Para hablar de un disco como Cuatro Caminos, habría que hacer un recuento, un contexto. Un trabajo que apareció cuando la banda prácticamente ya lo había logrado todo; un debut contra-corriente para la época en 1992. Re ya había sido descalificado y revalorado como la obra maestra que es. Una Avalancha de Éxitos que en verdad se convirtió en sus éxitos en 1996. Una obra tan valiente, cerebral y pretenciosa que hoy es un trabajo de culto llamado Revés/Yo Soy también sin tanto reflector por el espectro consumista, pero venerado al fin. Eso sin mencionar su temprano MTV Unplugged, su recopilatorio y un también gran recibido Vale Callampa.

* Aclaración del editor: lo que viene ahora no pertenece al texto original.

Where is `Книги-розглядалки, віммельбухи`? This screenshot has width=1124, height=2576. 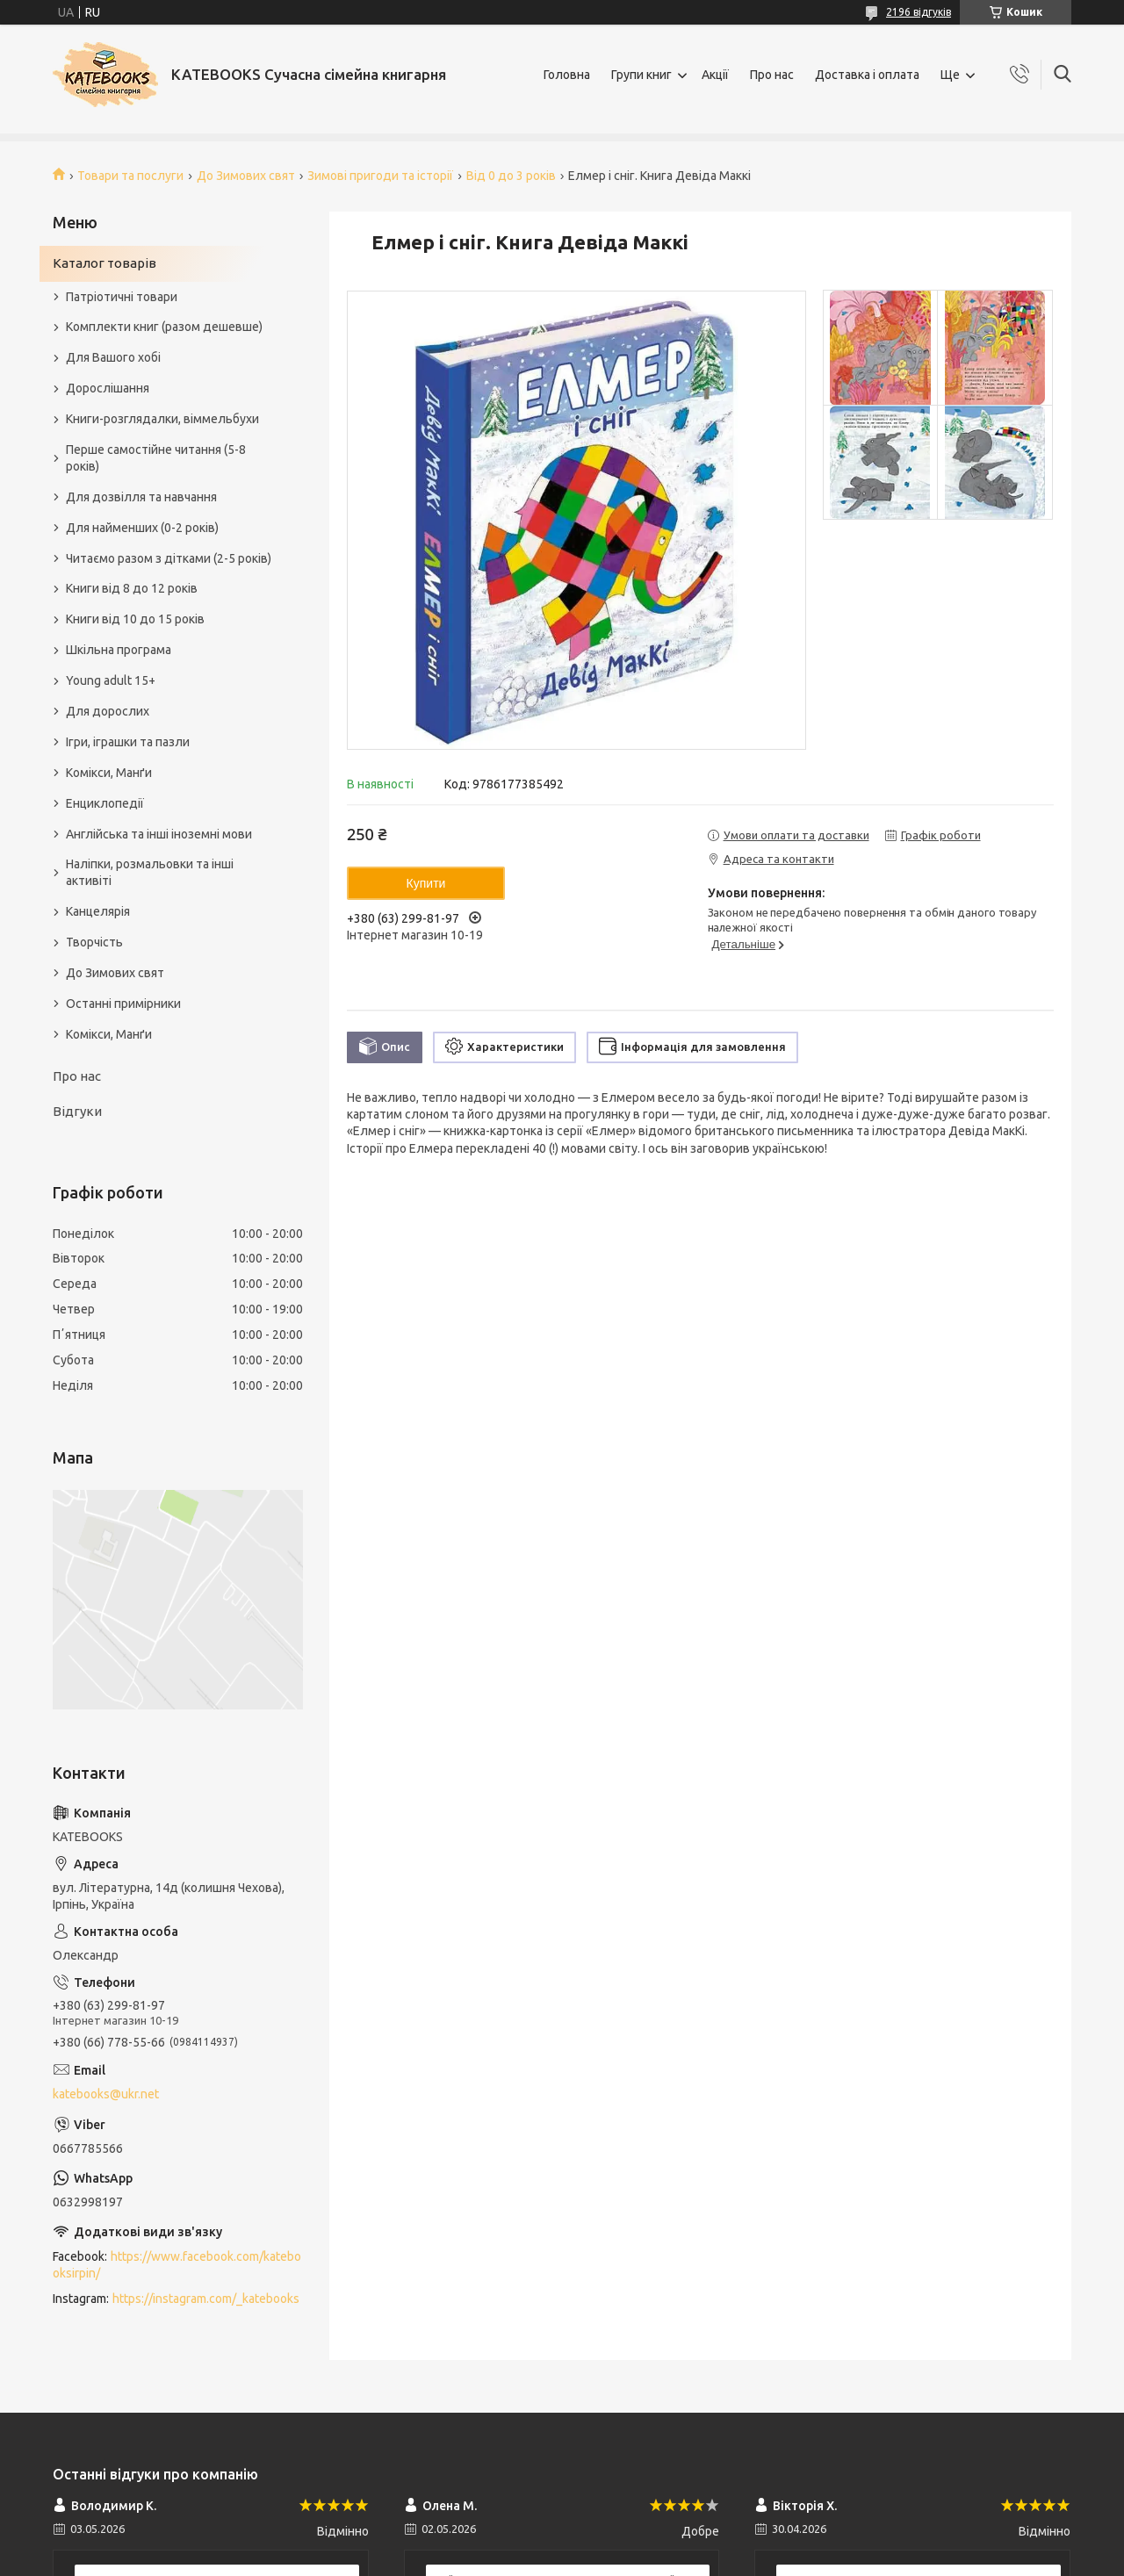 Книги-розглядалки, віммельбухи is located at coordinates (162, 419).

Parece una broma, pero lo único que les faltaba era intentar ser una banda normal, y siendo Café Tacvba, era una tarea más difícil de lo que se planteaba en el papel. Porque ser una banda de rock en Latinoamérica es difícil, porque casi siempre se cae en moldes y conformismo que son más un golpe de suerte si llegan a salir ilesos de la prueba y que aún si se logra, difícilmente permanecen ahí y esto, para una banda con uno de los estilos más marcados e indelebles en la historia de la música en español, era arriesgar demasiado.

Pero contra cualquier pronóstico, sucedió. Y «Eo» fue una de las maneras más eficaces de demostrarlo, no porque fuera una pieza revolucionaria en su catálogo o algo de esa índole, sino porque de cierto modo era una vuelta a la raíz de la banda; de lenguaje desfachatado, de narración incoherente, de un Albarrán mordaz y divertido ocupando modismos y un doble sentido sano.

«Cero y uno» fue otro golpe sobre la mesa para ratificar el paso que, así como la llegada a lo estándar por parte de la banda, llega a su estribillo para hablar en binario resaltando lo que hay más allá de la vista. El sonido cargado, la robustez proporcionada por la batería, así como unas guitarras y bajo que suenan un tanto saturadas entraban en sinergia con la rasposa voz de Albarrán dejando ver que él también era universal al micrófono.

Después, tenemos un sencillo tardío, pero que hizo mucho ruido desde la salida de Cuatro Caminos, se consolidó con el lanzamiento del video casi un año después y prácticamente sigue vigente al día de hoy; «Eres» fue la canción que trascendió tiempo y espacio, que a base de ese verbo enuncia el valor sentimental hacia una persona y que además se ejemplifica perfectamente con un video que captura de manera exacta, el contexto de la época en que fue creado.

La balada rock alfa por la que será recordada la voz y el papel como compositor de Emmanuel Del Real dentro de la banda y más allá de fans o allegados a la música, porque estamos hablando de una especie de «Wonderwall» en español. Evidentemente en esa línea sería imposible dar otra campanada del tamaño de los singles previos, pero estando ante un trabajo tanto de canciones potencialmente exitosas para frecuencias pop, también lo es ante el análisis y el desafío para incluir cosas todavía más asombrosas; así el caso de «Puntos cardinales», impregnada de ese funky con burbujas electrónicas, con un desenvolvimiento colorido, pero, sobre todo, dinámico y ágil.

Como toda gran obra, Cuatro Caminos también esconde sus tesoros más allá de lo presumible. «Mediodía» es otra de esas canciones que ha prevalecido en la memoria de sus seguidores. Su fragilidad en todas sus aristas y su percepción de la soledad un sábado por la mañana ante la escena de una felicidad a través de la ventana de su intérprete, llevan aún a creer que, ante cualquier adversidad emocional, siempre hay cosas afuera para recuperar un poco de fe, especialmente con desborde glorioso en su recta final.

La ascendencia ritual de «Hoy es» con ese aire tan Beatle sigue resonando y eferveciendo de manera espiritual y pacíficamente bélica. Con «Encantamiento inútil», Café Tacvba se atrevía a ser el Radiohead más introspectivo y alternativo a través de una voz profunda, piano difuminado y guitarras con batería que por momentos se endurecen enturbiando el entorno. Casi lo mismo se puede decir de una subsecuente «Desperté» y la concluyente «Hola adiós». Evidencia de un Café Tacvba manteniendo la versatilidad, el eclecticismo, incluso en esta formación más convencional y también más limitada, pero así apostaban con inteligencia sus cartas y sabían para dónde iba cada canción.